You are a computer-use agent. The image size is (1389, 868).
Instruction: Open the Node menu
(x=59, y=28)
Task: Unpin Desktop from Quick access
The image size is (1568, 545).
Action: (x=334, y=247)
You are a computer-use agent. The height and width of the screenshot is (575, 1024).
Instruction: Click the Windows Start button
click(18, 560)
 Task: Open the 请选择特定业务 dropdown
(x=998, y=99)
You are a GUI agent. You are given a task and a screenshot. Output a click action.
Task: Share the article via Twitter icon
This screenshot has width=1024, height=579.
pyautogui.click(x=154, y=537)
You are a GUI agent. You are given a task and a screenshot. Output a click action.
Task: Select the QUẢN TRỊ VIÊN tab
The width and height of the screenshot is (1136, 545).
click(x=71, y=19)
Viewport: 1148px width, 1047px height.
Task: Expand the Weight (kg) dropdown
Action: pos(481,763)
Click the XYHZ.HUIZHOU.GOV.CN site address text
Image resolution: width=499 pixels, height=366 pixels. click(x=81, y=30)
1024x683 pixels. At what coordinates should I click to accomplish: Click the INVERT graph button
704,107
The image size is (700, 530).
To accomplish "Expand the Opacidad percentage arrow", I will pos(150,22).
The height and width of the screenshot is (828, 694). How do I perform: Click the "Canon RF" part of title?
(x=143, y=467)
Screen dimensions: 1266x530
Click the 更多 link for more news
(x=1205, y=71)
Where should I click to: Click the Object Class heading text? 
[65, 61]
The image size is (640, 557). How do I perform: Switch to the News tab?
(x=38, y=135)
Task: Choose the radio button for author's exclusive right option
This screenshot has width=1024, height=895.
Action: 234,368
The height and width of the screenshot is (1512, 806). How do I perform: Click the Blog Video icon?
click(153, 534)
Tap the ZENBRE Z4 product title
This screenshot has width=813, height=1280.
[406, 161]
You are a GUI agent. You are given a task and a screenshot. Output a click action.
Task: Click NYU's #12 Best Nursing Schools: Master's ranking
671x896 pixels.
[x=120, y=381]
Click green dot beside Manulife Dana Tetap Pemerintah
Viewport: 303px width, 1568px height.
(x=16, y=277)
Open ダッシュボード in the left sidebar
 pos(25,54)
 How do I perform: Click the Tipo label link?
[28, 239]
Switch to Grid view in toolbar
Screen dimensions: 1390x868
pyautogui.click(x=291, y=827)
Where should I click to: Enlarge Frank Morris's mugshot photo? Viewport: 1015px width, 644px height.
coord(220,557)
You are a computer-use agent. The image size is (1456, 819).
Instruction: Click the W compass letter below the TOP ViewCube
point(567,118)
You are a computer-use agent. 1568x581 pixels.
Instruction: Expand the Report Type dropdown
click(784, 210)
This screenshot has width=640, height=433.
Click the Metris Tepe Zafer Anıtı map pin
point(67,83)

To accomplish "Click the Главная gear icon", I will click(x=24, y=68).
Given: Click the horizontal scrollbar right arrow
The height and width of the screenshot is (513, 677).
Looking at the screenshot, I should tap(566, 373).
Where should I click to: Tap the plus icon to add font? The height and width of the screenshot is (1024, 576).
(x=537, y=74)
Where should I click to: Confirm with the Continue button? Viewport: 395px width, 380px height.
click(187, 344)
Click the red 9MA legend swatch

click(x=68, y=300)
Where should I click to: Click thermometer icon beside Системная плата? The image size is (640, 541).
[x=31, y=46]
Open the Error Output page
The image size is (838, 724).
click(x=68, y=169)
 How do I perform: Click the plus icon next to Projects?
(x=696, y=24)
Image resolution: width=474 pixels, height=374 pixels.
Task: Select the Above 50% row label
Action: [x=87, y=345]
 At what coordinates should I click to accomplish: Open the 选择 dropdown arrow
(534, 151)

Brief: The lines that mention the word "right" should be pulled from the records above.

Solution for this problem:
Task: Choose the radio button for author's exclusive right option
Given: Click the horizontal scrollbar right arrow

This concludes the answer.